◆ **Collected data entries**
• • • • •

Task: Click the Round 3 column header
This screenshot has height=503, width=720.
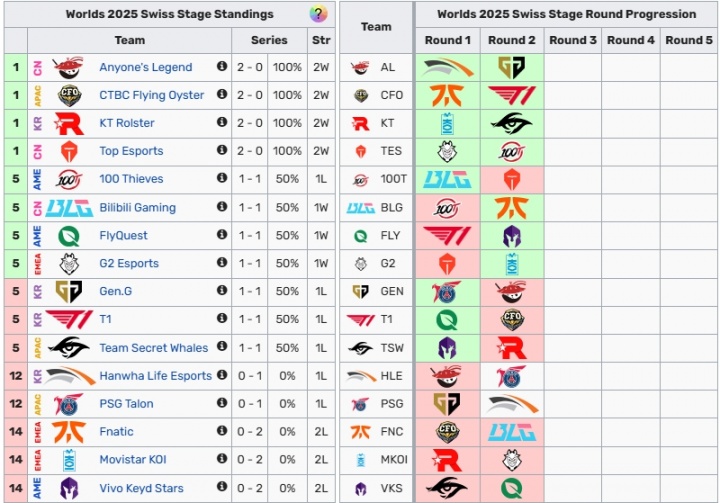Action: (573, 40)
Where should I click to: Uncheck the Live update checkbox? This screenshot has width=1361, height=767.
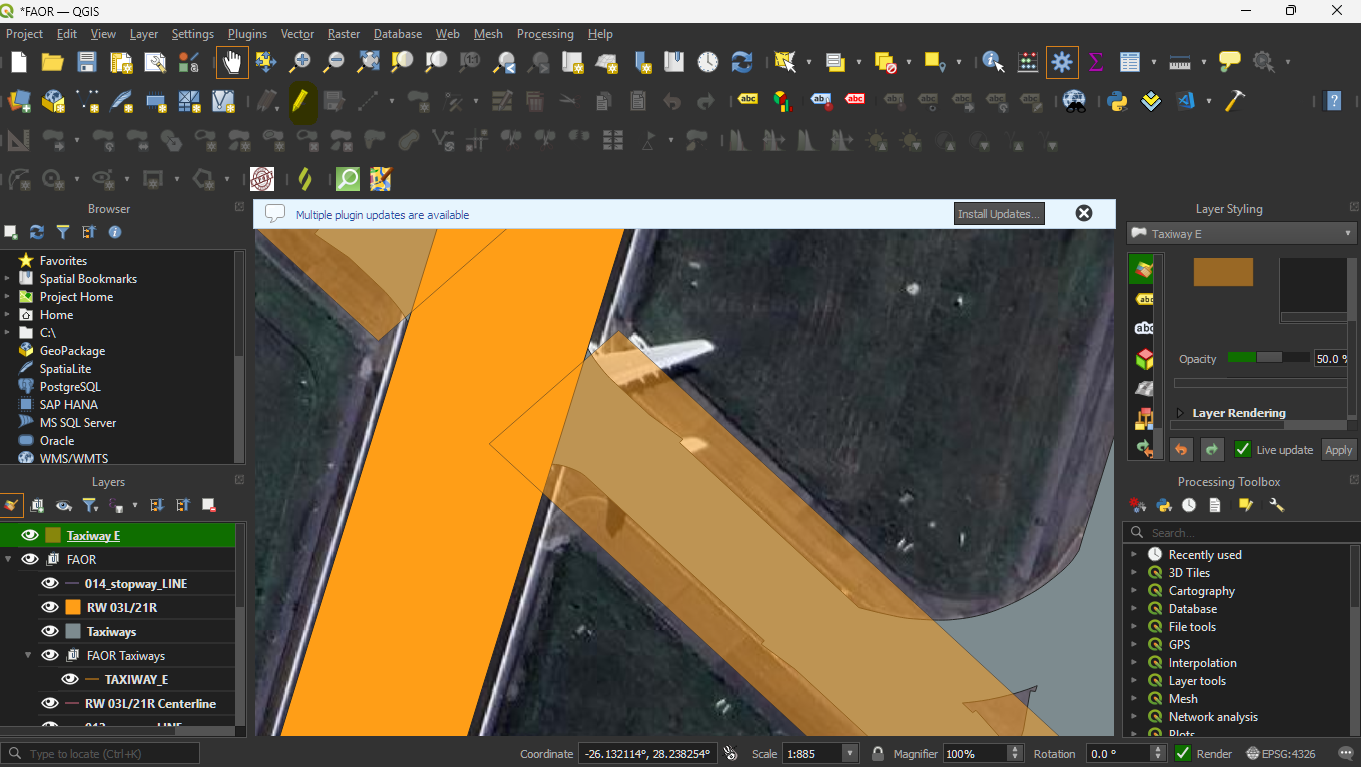point(1243,450)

• • • • •

◆ **Exercise aim**
All entries, top to bottom, should be retyped exactly; the pictures should not be.

◆ **Result for this task**
Task: Click the Round 3 column header
This screenshot has height=503, width=720.
Action: (573, 40)
Where should I click to: Uncheck the Live update checkbox? This screenshot has width=1361, height=767.
point(1243,450)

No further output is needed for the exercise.